BgTTS-38M V2 — Bulgarian Text-to-Speech with Voice Cloning

A lightweight 38M parameter encoder-decoder TTS model for Bulgarian and English speech synthesis with zero-shot voice cloning via MioCodec.

V2 improvements over V1:

  • Speaker normalization — stable voice quality across all reference audio files
  • Larger training dataset — 1,537 hours (vs 1,172h in V1)
  • BF16 training — more stable gradients, no GradScaler needed
  • Zero dropout — better utilization of model capacity
  • 20 epochs with careful LR scheduling

Audio Samples

Female Voice (Bulgarian)

Female Voice (English)

Male Voice 1 (Bulgarian)

Male Voice 1 (English)

Male Voice 2 (Bulgarian)

Male Voice 2 (English)

Key Features

  • Bilingual: Native Bulgarian + English in a single model
  • Voice cloning: Zero-shot — just provide 3-10 seconds of reference audio
  • Tiny footprint: 146 MB inference checkpoint, runs on CPU
  • Fast: RTF ~0.3 on both GPU and CPU (3.3× faster than real-time)
  • Speaker-stable: V2's normalized speaker embedding ensures consistent quality regardless of reference audio

🎙️ Voice Cloning

This model supports zero-shot voice cloning — it can generate speech in any voice given just a short reference audio clip. No fine-tuning needed.

How it Works

  1. Provide a reference audio (3-10 seconds of clear speech, WAV format, ideally 24kHz)
  2. MioCodec extracts a 128-dimensional speaker embedding (global_embedding)
  3. The embedding is L2-normalized and scaled by a learned parameter (spk_scale) before being added to the decoder
  4. The same embedding is used for MioCodec waveform reconstruction

V2 Improvement: Speaker Normalization

In V1, the speaker embedding had 7× larger norm than content tokens, causing the model to over-rely on the reference audio for pronunciation quality.

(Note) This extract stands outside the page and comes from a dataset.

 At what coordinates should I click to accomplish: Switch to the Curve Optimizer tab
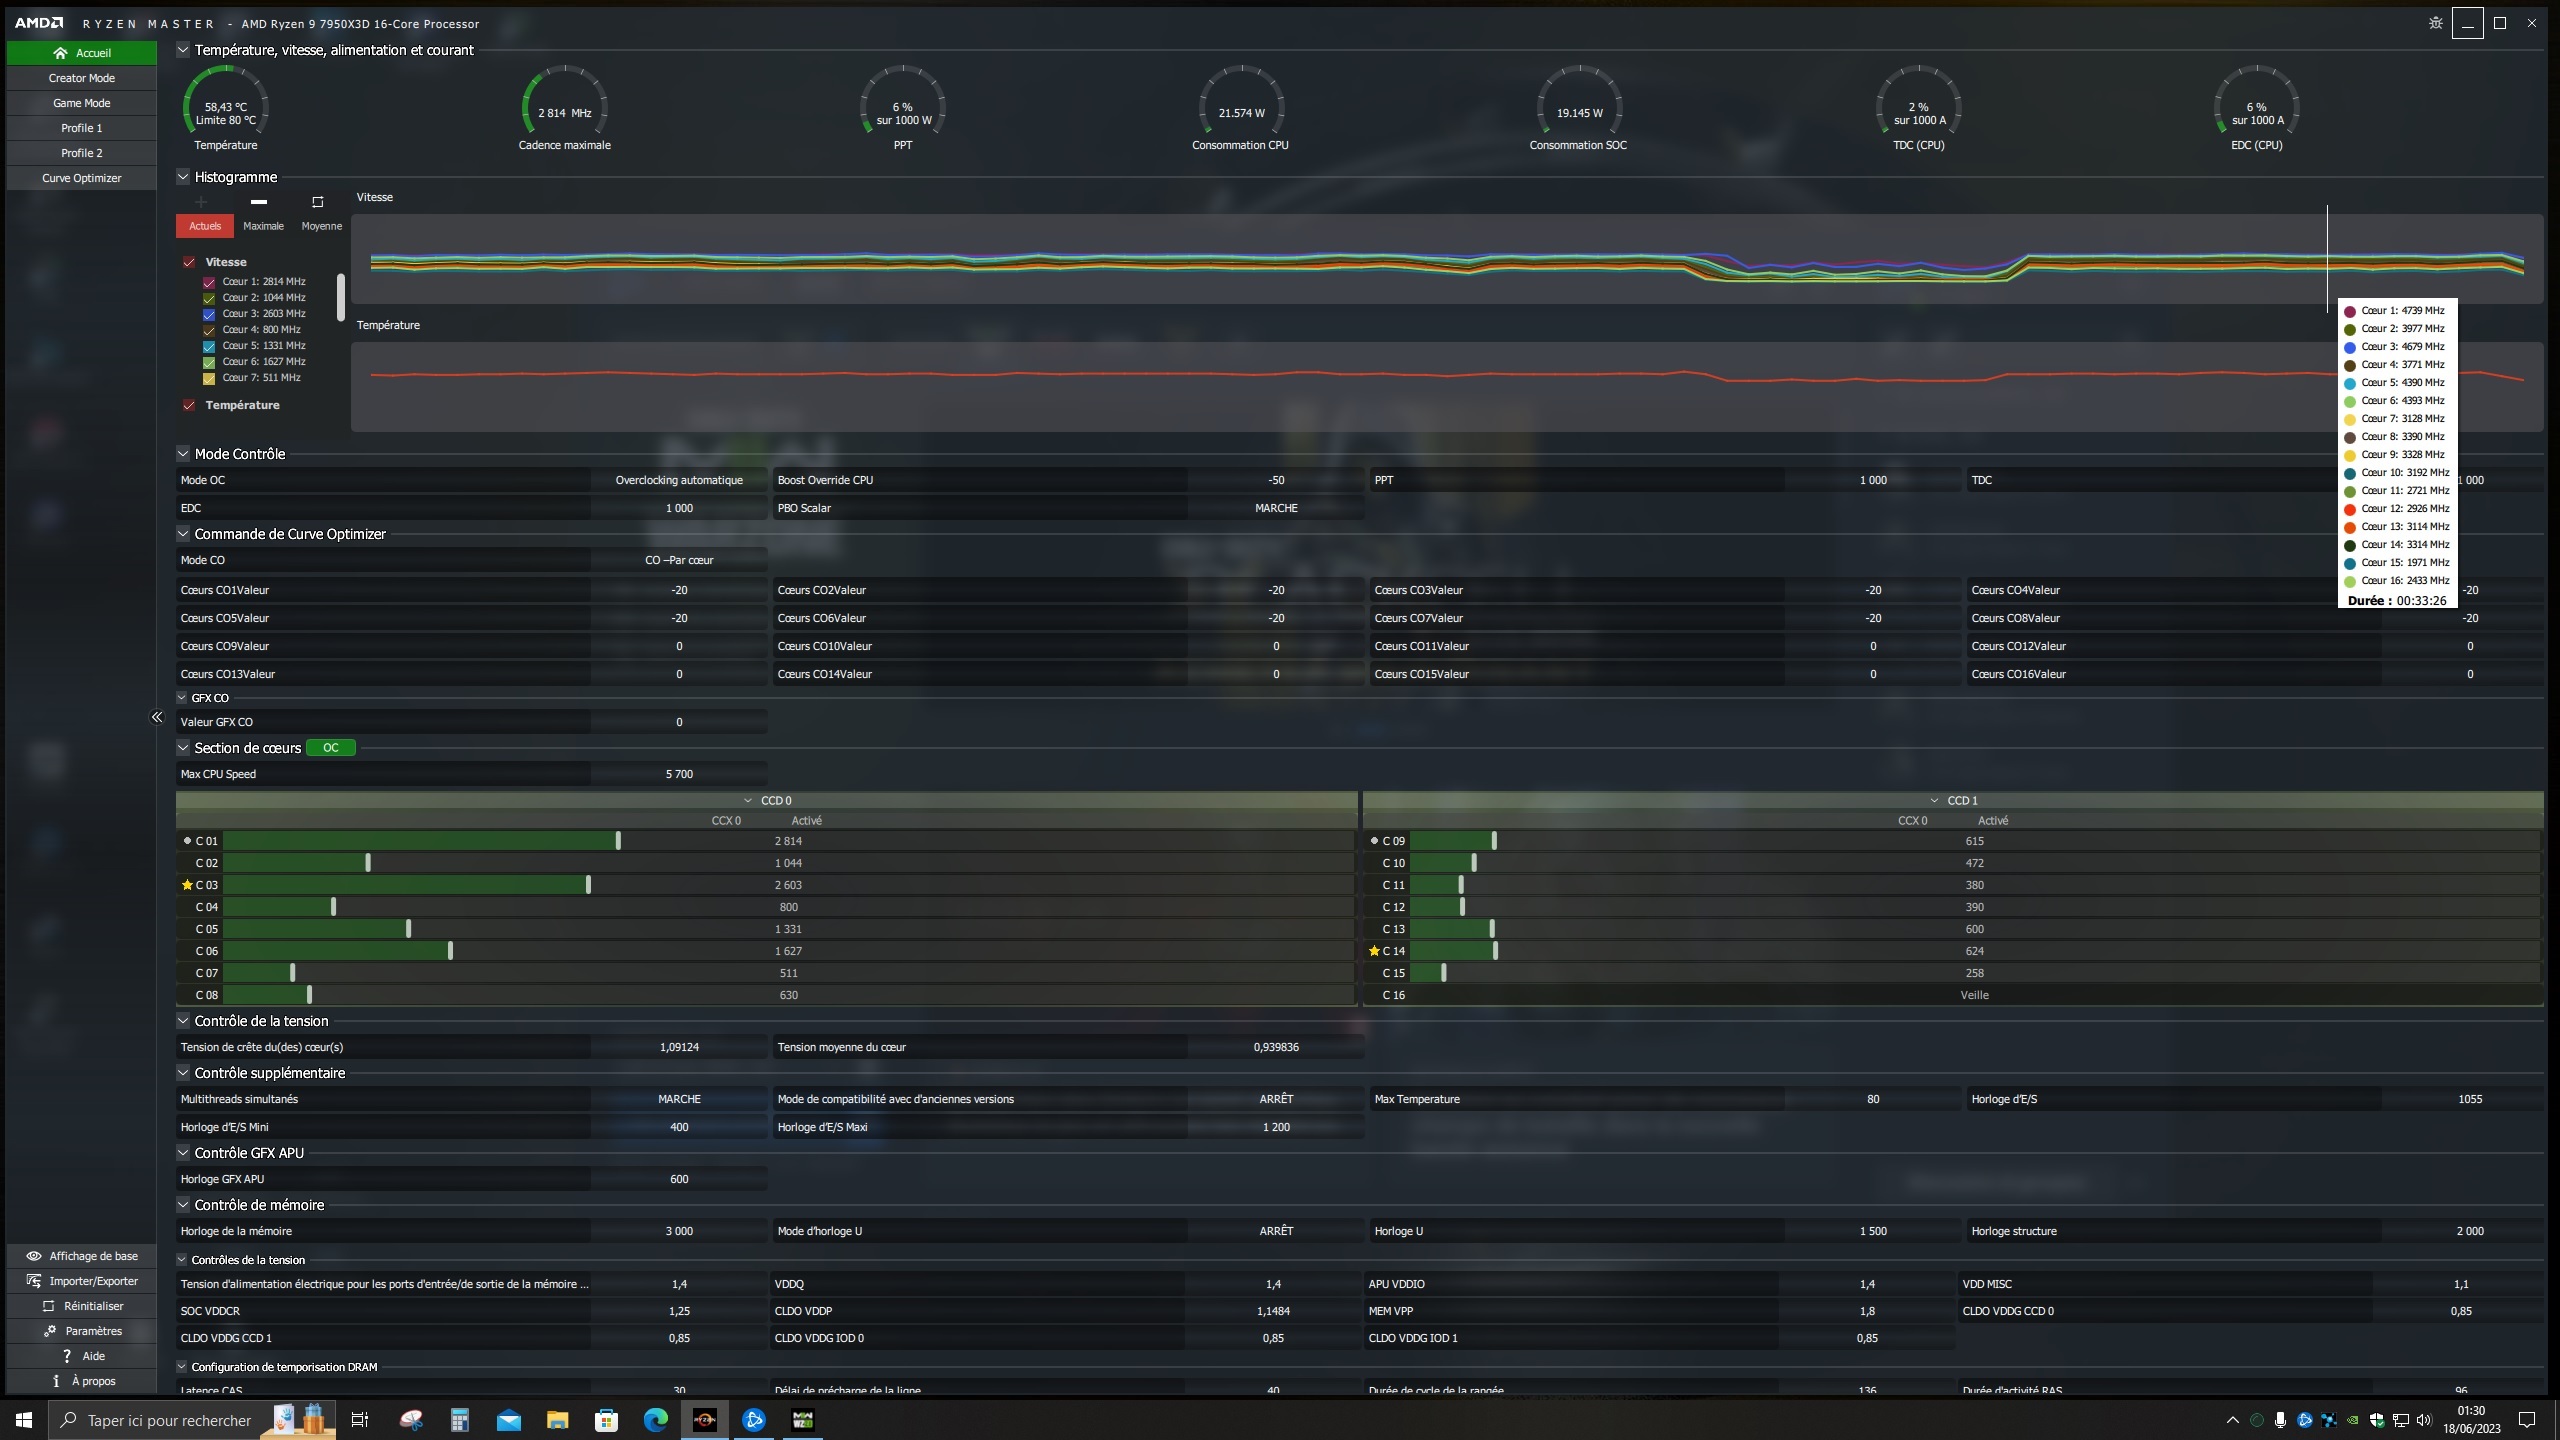[82, 178]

V2 normalizes the speaker vector to unit norm, ensuring:

  • Consistent quality across all reference voices
  • The model learns speech patterns from data, not from speaker shortcuts
  • Reference audio only affects timbre, not articulation

Model Architecture

Component Details
Text Encoder 4-layer bidirectional Transformer (d=384, 6 heads, ff=1536)
Audio Decoder 8-layer causal Transformer (d=384, 6 heads, ff=1536) with cross-attention
Speaker Injection L2-normalized Linear(128 → 384) with learned scale, additive bias
Audio Codec MioCodec 25Hz, 1 codebook, 12800 codes, 24kHz output
Total Parameters 38.2M (Encoder: 9.6M, Decoder: 28.6M)
Activations SwiGLU
Normalization RMSNorm (pre-norm)
Positional Encoding Learned (encoder), RoPE (decoder)
Embeddings Tied decoder (lm_head = token_embedding)
KV-Cache Yes (for fast autoregressive inference)

Tokenizer

Character-level tokenizer supporting 146 characters:

  • Bulgarian Cyrillic (А-Я, а-я)
  • English Latin (A-Z, a-z)
  • Digits, punctuation, whitespace

Total vocabulary: 12,955 tokens (9 special + 146 text + 12,800 audio codes)

Training

Parameter Value
Data 728K samples, 1,537 hours total
Bulgarian 620K samples (1,368 hours)
English 108K samples (169 hours)
Epochs 20
LR Schedule Cosine decay, peak 7e-5, warmup 2 epochs, min 5e-6
Batch Size 64
Optimizer AdamW (betas=0.9, 0.999), weight decay 0.01
Precision BF16 (no GradScaler)
Dropout 0.0 (unnecessary — model is 38M, data is 1,537h)
Final Loss 5.04
Hardware NVIDIA RTX 5090 (32GB VRAM)

Why Zero Dropout?

With only 38M parameters and 138M audio tokens (1,537 hours), the model has 0.28 parameters per token. Overfitting is mathematically impossible — the model is severely underfitting the data. Dropout only slows convergence without providing any regularization benefit.

Quick Start

Requirements

pip install torch torchaudio soundfile miocodec

Python API

import torch
from model import load_for_inference
from tokenizer import TTSTokenizer
from codec import CodecV6
from inference import generate

device = "cuda"  # or "cpu"

# Load model
model = load_for_inference("checkpoint_inference.pt", device=device)
tokenizer = TTSTokenizer()
codec = CodecV6(device=device)

# Get speaker embedding from reference audio
ref = codec.encode("reference_speaker.wav")
speaker_emb = ref["global_embedding"].to(device)

# Generate
codes = generate(
    model, tokenizer,
    text="Здравейте, как сте днес?",
    speaker_emb=speaker_emb,
    temperature=0.3,
    top_k=250,
    max_new_tokens=512,
    device=device,
)

# Decode to audio
if codes is not None:
    wav = codec.tokens_to_wav(codes, speaker_emb, "output.wav")

CLI

python inference.py \
  --checkpoint checkpoint_inference.pt \
  --text "Здравейте, как сте днес?" \
  --speaker-wav reference.wav \
  --output output.wav \
  --temperature 0.3

Web UI (Gradio)

python server.py
# Opens at http://localhost:7860

Parameters

Parameter Default Description
--temperature 0.3 Sampling temperature (lower = stable, higher = expressive)
--top-k 250 Top-k filtering
--top-p 0.95 Nucleus sampling threshold
--rep-penalty 1.1 Repetition penalty on recent tokens
--max-tokens 512 Maximum decoder steps (~20 seconds)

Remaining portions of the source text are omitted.